═════ Given data

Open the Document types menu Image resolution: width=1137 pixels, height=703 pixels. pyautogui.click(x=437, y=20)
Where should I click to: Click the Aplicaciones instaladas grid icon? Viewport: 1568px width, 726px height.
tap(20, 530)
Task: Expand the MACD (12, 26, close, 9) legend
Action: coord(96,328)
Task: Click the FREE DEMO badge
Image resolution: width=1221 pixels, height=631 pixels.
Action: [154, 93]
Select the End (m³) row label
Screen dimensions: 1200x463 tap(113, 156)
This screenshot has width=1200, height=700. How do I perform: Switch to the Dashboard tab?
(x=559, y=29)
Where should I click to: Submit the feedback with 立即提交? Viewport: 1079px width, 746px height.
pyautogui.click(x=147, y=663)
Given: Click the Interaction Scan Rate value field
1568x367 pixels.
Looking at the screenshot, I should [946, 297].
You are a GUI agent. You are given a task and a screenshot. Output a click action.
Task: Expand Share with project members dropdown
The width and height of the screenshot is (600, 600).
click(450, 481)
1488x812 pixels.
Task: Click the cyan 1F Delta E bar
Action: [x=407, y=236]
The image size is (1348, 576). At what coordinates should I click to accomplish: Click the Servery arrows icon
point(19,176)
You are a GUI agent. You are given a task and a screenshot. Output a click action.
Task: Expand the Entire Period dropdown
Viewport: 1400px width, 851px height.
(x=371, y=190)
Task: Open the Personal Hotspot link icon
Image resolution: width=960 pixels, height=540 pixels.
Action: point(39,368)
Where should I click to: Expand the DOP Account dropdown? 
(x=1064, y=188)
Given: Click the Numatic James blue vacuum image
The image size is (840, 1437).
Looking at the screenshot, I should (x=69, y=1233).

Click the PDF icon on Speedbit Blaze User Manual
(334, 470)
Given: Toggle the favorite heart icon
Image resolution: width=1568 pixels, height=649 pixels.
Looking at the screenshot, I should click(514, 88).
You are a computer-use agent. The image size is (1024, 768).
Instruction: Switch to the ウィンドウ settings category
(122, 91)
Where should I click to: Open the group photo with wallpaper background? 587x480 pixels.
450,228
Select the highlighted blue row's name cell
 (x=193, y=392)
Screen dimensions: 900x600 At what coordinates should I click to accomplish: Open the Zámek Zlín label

══════════

_Written problem:_
Copy every line of the listing above, keeping each character, space, and line break as it is.

_Exercise response:_
Open the Document types menu Image resolution: width=1137 pixels, height=703 pixels. pyautogui.click(x=437, y=20)
Where should I click to: Click the Aplicaciones instaladas grid icon? Viewport: 1568px width, 726px height.
tap(20, 530)
Task: Expand the MACD (12, 26, close, 9) legend
Action: coord(96,328)
Task: Click the FREE DEMO badge
Image resolution: width=1221 pixels, height=631 pixels.
Action: [154, 93]
Select the End (m³) row label
Screen dimensions: 1200x463 tap(113, 156)
This screenshot has width=1200, height=700. How do I perform: Switch to the Dashboard tab?
(x=559, y=29)
Where should I click to: Submit the feedback with 立即提交? Viewport: 1079px width, 746px height.
pyautogui.click(x=147, y=663)
Given: Click the Interaction Scan Rate value field
1568x367 pixels.
Looking at the screenshot, I should [946, 297].
You are a GUI agent. You are given a task and a screenshot. Output a click action.
Task: Expand Share with project members dropdown
The width and height of the screenshot is (600, 600).
click(450, 481)
1488x812 pixels.
Task: Click the cyan 1F Delta E bar
Action: [x=407, y=236]
The image size is (1348, 576). At what coordinates should I click to accomplish: Click the Servery arrows icon
point(19,176)
You are a GUI agent. You are given a task and a screenshot. Output a click action.
Task: Expand the Entire Period dropdown
Viewport: 1400px width, 851px height.
(x=371, y=190)
Task: Open the Personal Hotspot link icon
Image resolution: width=960 pixels, height=540 pixels.
Action: point(39,368)
Where should I click to: Expand the DOP Account dropdown? 
(x=1064, y=188)
Given: Click the Numatic James blue vacuum image
The image size is (840, 1437).
Looking at the screenshot, I should (x=69, y=1233).

Click the PDF icon on Speedbit Blaze User Manual
(334, 470)
Given: Toggle the favorite heart icon
Image resolution: width=1568 pixels, height=649 pixels.
Looking at the screenshot, I should click(514, 88).
You are a computer-use agent. The image size is (1024, 768).
Instruction: Switch to the ウィンドウ settings category
(122, 91)
Where should I click to: Open the group photo with wallpaper background? 587x480 pixels.
450,228
Select the highlighted blue row's name cell
 (x=193, y=392)
Screen dimensions: 900x600 At what coordinates should I click to accomplish: Open the Zámek Zlín label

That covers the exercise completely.